Aren’t all non-converting visitors a mistrial?

i.e., if I multiple the number of visitors by 10x, but keep the conversions the same, the statistical significance of the results should not change.

See http://blog.asmartbear.com/easy-statistics-for-adwords-ab-testing-and-hamsters.html

@Portman: No, the number of visitors in the test influence the standard deviation and hence the significance. Suppose you have 10 visitors and 2 conversions v/s 1000 visitors and 200 conversions. You have a much better idea of conversion rate in the latter than the former.

http://www.cliffsnotes.com/study_guide/Point-Estimates-and-Confidence-Intervals.topicArticleId-25951,articleId-25932.html

When you are using the values 1.65 and 1.96 to calculate significance isn’t that the niveau for 90% and 95 % respectively? At least, that’s what I take from the other website.

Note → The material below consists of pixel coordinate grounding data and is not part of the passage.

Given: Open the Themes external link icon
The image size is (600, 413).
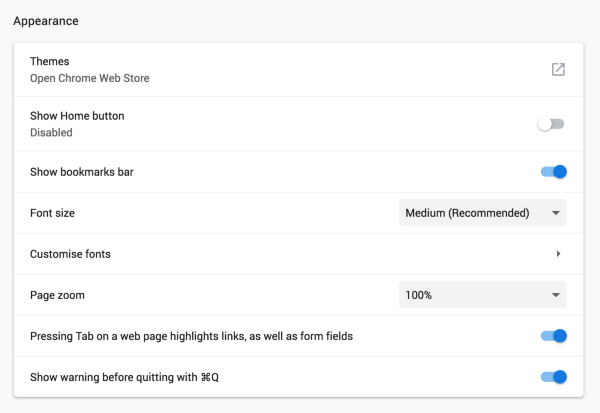Looking at the screenshot, I should [558, 69].
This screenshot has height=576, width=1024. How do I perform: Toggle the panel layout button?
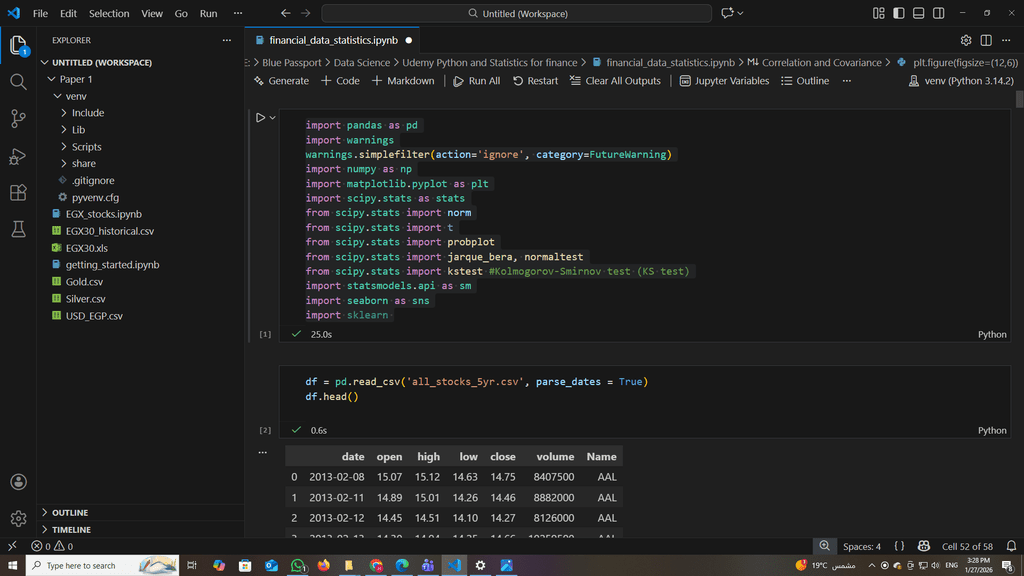point(918,14)
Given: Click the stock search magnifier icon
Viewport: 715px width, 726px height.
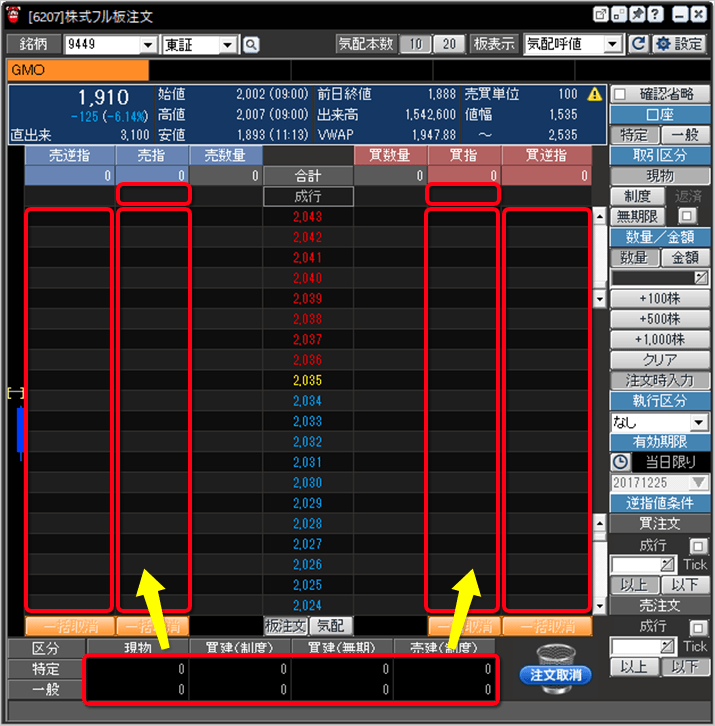Looking at the screenshot, I should tap(250, 44).
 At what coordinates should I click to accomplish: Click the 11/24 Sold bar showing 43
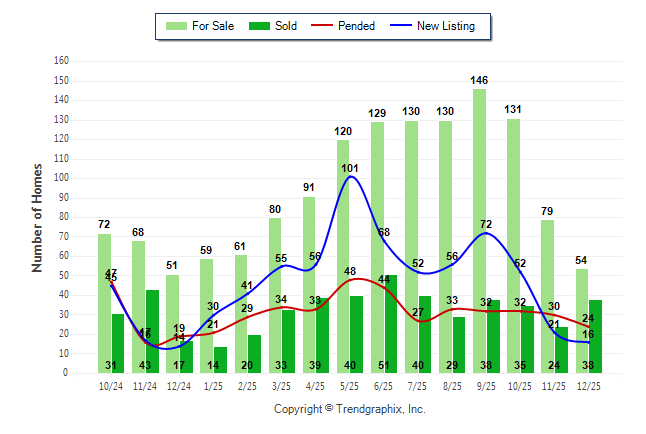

@Benjamin: you will notice that it is +/- 1.65 * SE so that covers the full 95% of area of normal curve.

Fail. Your Conversion rate limits overlap at the 95% level but you say that they are significant. This is inconsistant.

@Dennis: not sure if I got your point. Can you elaborate?

Sure, in your spreadsheet your 95% conversion rate limit for the control is between 5.68% and 7.62% while the conversion rate for the variation is between 4.81% and 6.89%. These two ranges overlap and thus you have failed to find a significant difference as the conversion rate may be 6% for the control and 6% for the variation.

However you have listed in another box that your conversion rate at 95% confidence is significant.

This result contradicts your 95& conversion rate limits results.

Could you please respond to the last comment posted by Dennis? It does seem your worksheet contradicts itself. I would like to use it, but I want to make sure it is accurate.

@Joe and @Dennis: actually, 95% range of conversion rate is different from being significant at 95% confidence level. If you visualize conversion rate ranges as a normal curves, then the overlap in 95% range constitutes a tiny area and that’s why the resultant z-value becomes significant at 95% confidence level.

I hope I am clear. If not, let me know. Will try to clarify.

Isn’t it because you are using 1.65 instead of 1.96? If you are doing a two-tailed test, 1.65 only gives you a 90% range. 1.96 is required for a 95% range, again on a two-tailed view. If you define it as checking if variation is better than control (pvariation-pcontrol<=0), then you could use a one tail range maybe. But it seems your calculator is just trying to show if they are different (i.e., you care if either one is larger than the other).

@Joe: Yes, you are right. It isn’t a one-tailed test. It depends on how you are interpreting the result but I am glad you clarified.

For the online version of the calculator, you set the minimum N as being 15. Does n=15 have an special relevance?

@Bartek: which N are you talking about?

Could I use this tool for evaluating responses to a survey?

E.g. 1000 respondents, 600 are satisfied, 400 are not satisfied. is the difference statistically significant?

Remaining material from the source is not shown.